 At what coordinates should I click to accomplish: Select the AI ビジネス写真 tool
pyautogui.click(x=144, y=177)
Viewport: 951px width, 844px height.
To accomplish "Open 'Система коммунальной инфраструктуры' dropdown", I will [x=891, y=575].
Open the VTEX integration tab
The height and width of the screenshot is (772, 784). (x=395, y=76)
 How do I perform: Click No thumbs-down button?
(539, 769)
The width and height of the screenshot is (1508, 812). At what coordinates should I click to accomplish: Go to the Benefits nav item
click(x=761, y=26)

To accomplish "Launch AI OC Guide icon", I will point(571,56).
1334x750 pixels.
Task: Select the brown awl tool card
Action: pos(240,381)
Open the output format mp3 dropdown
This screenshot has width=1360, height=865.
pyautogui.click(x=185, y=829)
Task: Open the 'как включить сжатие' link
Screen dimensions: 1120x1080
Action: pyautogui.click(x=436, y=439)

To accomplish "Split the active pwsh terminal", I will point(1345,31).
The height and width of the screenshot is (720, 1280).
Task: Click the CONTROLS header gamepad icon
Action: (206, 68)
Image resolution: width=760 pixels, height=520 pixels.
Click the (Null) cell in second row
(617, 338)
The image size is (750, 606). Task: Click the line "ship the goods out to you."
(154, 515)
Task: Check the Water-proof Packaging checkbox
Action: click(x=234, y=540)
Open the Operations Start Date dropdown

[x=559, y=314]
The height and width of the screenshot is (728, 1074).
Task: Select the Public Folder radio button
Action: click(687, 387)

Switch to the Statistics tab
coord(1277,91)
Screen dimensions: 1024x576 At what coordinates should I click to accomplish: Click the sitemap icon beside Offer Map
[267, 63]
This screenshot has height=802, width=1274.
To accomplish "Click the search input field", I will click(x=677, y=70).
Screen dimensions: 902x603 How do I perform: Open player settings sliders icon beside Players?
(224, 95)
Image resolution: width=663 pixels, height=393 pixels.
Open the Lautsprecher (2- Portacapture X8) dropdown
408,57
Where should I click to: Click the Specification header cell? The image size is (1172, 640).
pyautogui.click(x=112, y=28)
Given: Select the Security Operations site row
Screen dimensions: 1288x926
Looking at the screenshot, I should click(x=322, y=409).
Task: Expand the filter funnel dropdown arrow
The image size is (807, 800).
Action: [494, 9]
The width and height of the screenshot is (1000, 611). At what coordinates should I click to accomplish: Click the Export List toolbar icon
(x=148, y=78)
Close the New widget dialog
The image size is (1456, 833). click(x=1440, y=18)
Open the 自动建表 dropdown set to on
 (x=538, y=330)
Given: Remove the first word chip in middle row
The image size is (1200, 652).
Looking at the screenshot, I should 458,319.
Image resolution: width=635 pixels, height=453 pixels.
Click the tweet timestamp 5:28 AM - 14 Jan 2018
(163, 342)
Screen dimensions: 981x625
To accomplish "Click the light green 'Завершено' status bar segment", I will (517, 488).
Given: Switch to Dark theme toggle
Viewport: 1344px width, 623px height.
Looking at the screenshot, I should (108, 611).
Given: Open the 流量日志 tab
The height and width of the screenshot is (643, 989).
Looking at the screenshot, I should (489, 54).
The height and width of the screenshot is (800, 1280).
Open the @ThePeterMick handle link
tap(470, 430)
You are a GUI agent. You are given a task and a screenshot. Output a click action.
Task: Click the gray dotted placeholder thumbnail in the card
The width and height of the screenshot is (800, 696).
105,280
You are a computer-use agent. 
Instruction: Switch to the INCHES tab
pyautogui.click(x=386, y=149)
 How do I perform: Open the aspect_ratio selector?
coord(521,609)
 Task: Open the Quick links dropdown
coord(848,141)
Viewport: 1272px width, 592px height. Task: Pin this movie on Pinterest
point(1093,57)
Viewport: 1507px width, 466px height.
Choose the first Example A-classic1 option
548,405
○ ○ ○ ○ ○
• _YOUR OBJECTIVE_: Scan the records above. Return every line with "resolution" in it.

• _WRITTEN RESPONSE_:
Image resolution: width=760 pixels, height=520 pixels.
Image resolution: width=663 pixels, height=393 pixels.
Image resolution: width=635 pixels, height=453 pixels.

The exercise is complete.